Summer: un prezioso DVD per scoprire la carica sovversiva del rock e del bianco e nero

L'uscita del DVD di Summer, è l'occasione per scoprire il film sul rock clandestino a Leningrado negli anni '80: un'opera dall'energia esplosiva, ricca di sequenze musicali memorabili condite da suggestive soluzioni grafiche.

Summer: un'inquadratura del film
Summer: un'inquadratura del film

A volte, tra le decine e decine di uscite homevideo, si nascondono gemme preziose ma quasi invisibili, grazie alle quali è possibile scoprire film altrimenti sconosciuti. O che, come in questo caso, magari sono stati presentati a Cannes e sono stati premiati agli European Film Awards, ma al botteghino italiano hanno raccolto la miseria di 38mila euro. Tanto più, se nei giorni caldi di un'estate sonnacchiosa, il DVD del film si chiama proprio Summer e rischia di passare per qualche telenovela estiva tutto sole, spiagge, mare e abbronzatura.

Niente di tutto questo: Summer (in originale Leto), è un film russo e per giunta in bianco e nero.
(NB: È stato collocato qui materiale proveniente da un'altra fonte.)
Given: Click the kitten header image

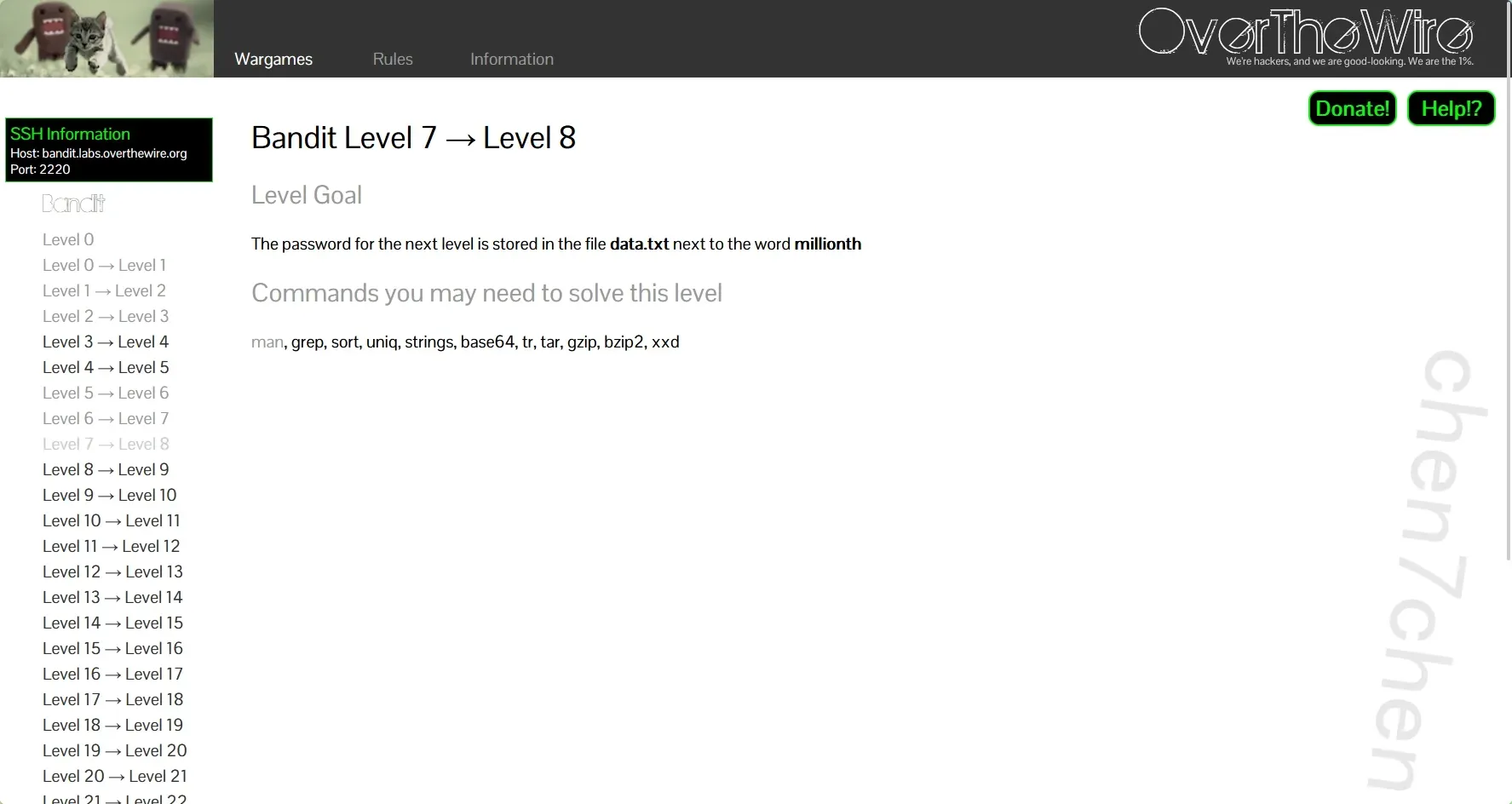Looking at the screenshot, I should tap(106, 38).
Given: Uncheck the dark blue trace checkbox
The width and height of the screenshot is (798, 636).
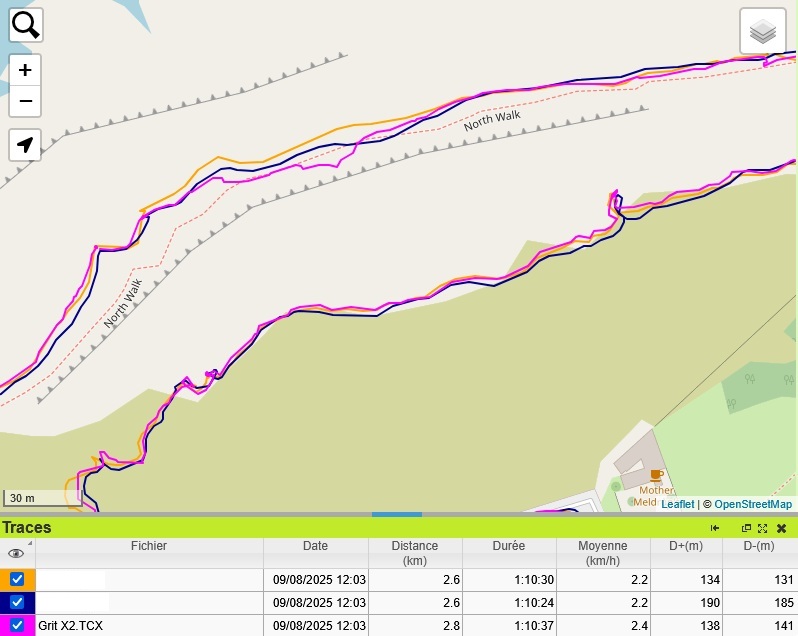Looking at the screenshot, I should tap(17, 602).
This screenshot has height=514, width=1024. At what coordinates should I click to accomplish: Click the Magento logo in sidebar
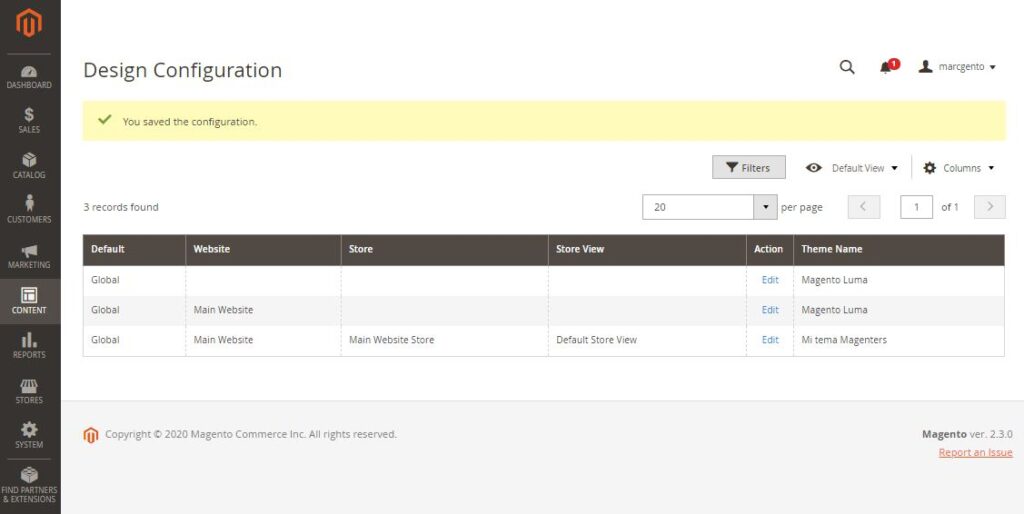click(29, 22)
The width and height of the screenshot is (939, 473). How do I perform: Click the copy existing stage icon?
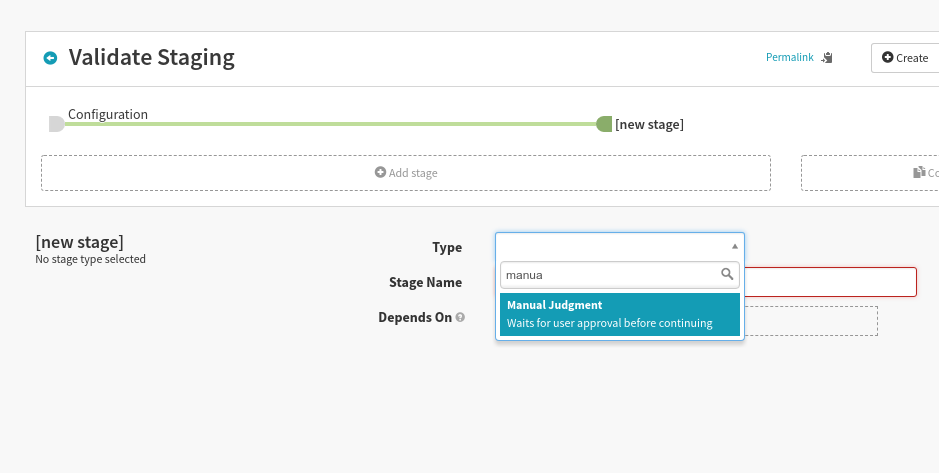pos(919,172)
Sì, lo sappiamo, tutti a pensare già a qualche super mattone per cinefili incalliti e con tendenze all'autoflagellazione. E invece qui siamo all'estremo opposto, perché il film di Kirill Serebrennikov trasuda voglia di libertà e di sovvertire l'ordine costituito attraverso la musica. E allora andiamo a scoprire perché questo DVD è così prezioso.
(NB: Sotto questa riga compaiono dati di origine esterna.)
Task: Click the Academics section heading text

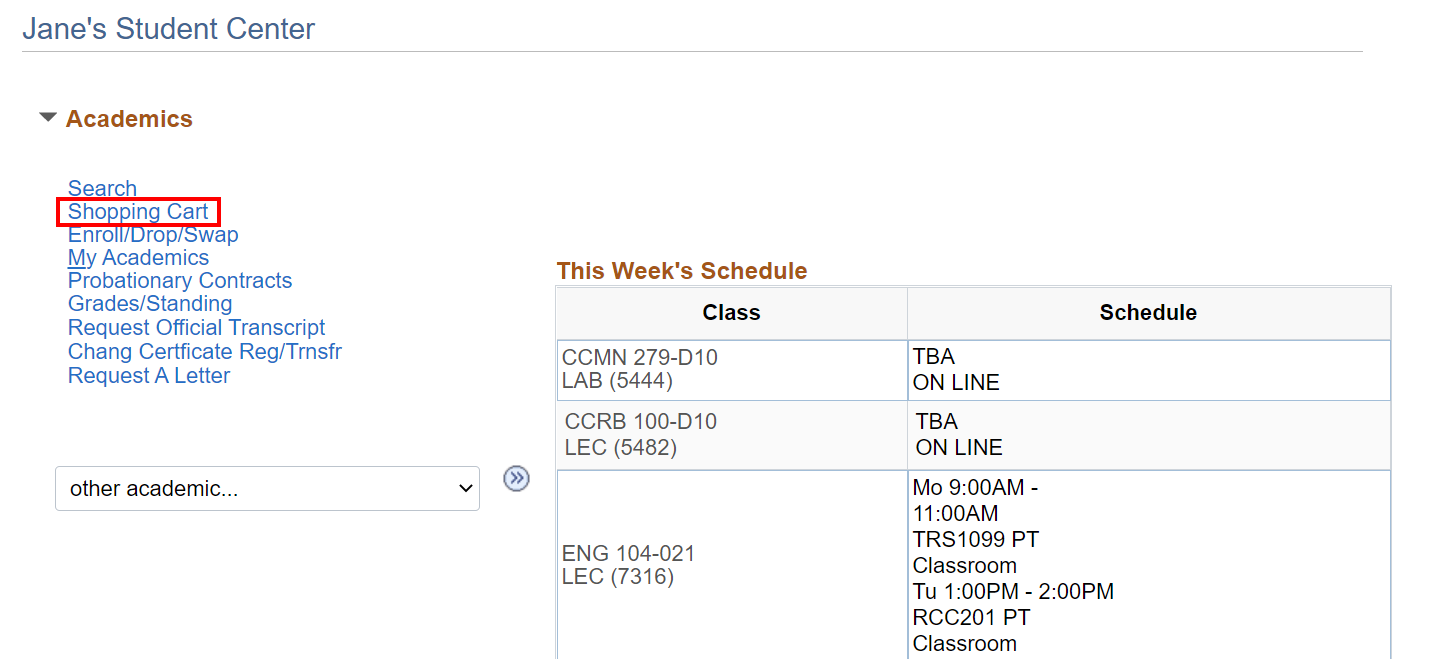Action: click(129, 119)
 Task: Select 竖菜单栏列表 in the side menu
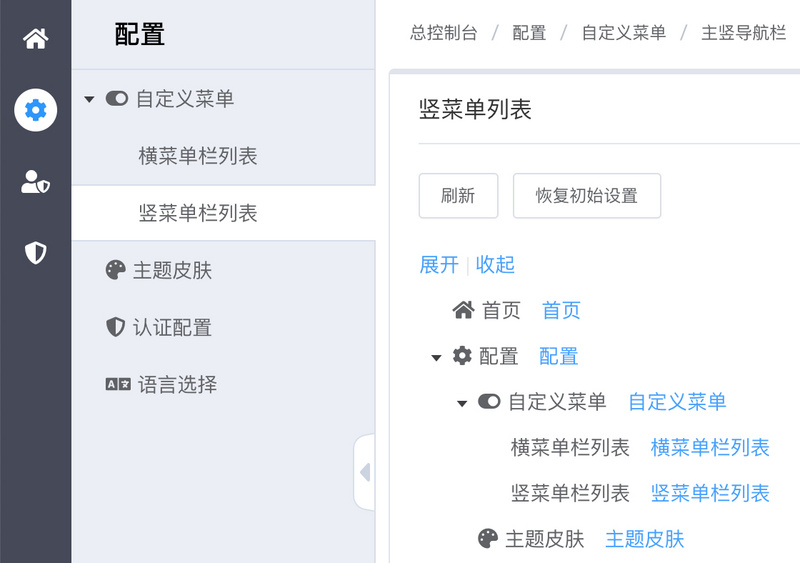tap(198, 213)
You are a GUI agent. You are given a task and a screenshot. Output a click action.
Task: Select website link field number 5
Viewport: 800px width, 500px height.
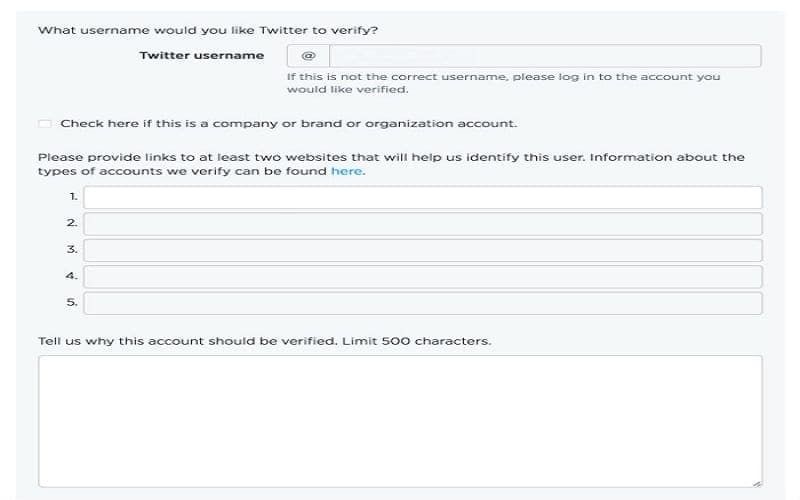tap(423, 303)
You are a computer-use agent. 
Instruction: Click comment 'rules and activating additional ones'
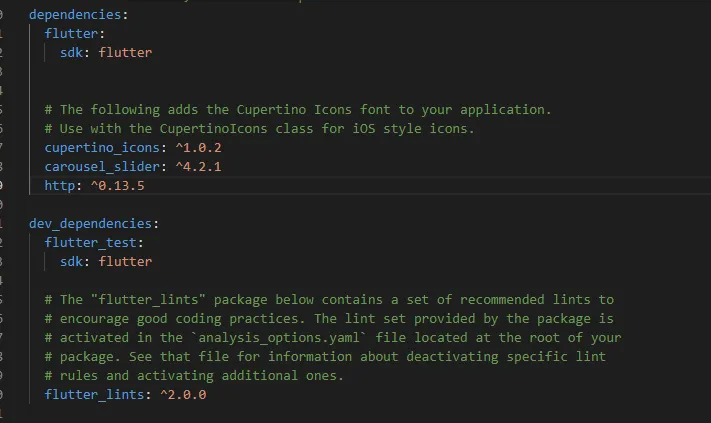(194, 375)
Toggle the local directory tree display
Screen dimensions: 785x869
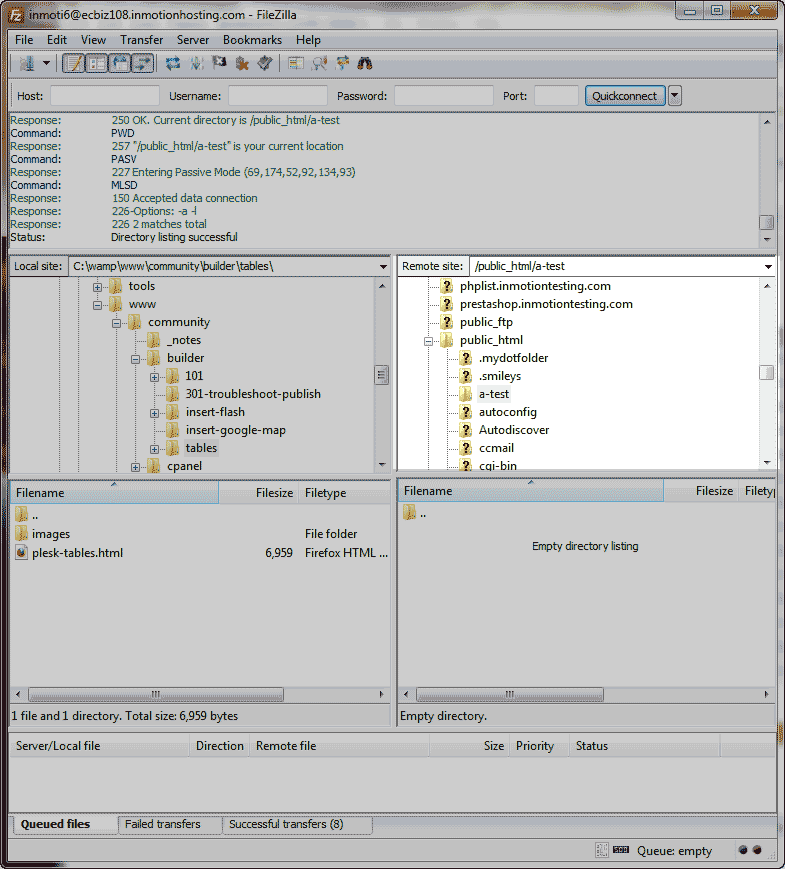pyautogui.click(x=96, y=63)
Summer: spirito punk e animo romantico nell'affresco anti-establishment di Kirill Serebrennikov

Summer: un'immagine del film
Summer: un'immagine del film

Quando musica e bianco e nero diventano sovversivi

Summer: un momento del film
Summer: un momento del film

Summer racconta le avventure di due band nella Leningrado degli anni Ottanta, quando il rock underground, in barba alla censura, esplode in città influenzato da gruppi occidentali le cui canzoni arrivano illegalmente. Tra i cantanti locali emergenti c'è Viktor Tsoi, pioniere del rock russo, coinvolto in un triangolo sentimentale con la bella Natasha (sulle cui memorie si basa il film), moglie del suo mentore Mike, anche lui musicista. Una sorta di microcosmo a parte che ha provato attraverso la musica a rompere le ferree regole della rigida Unione Sovietica, per poi consumarsi rapidamente. Ma a fare di Summer un prodotto unico è il modo di rappresentare questo mondo: un mix perfetto composto da un abbacinante bianco e nero, il romanticismo delle immagini, la poderosa energia della musica e le evidenti allegorie politiche. Il tutto condito da chicche imperdibili.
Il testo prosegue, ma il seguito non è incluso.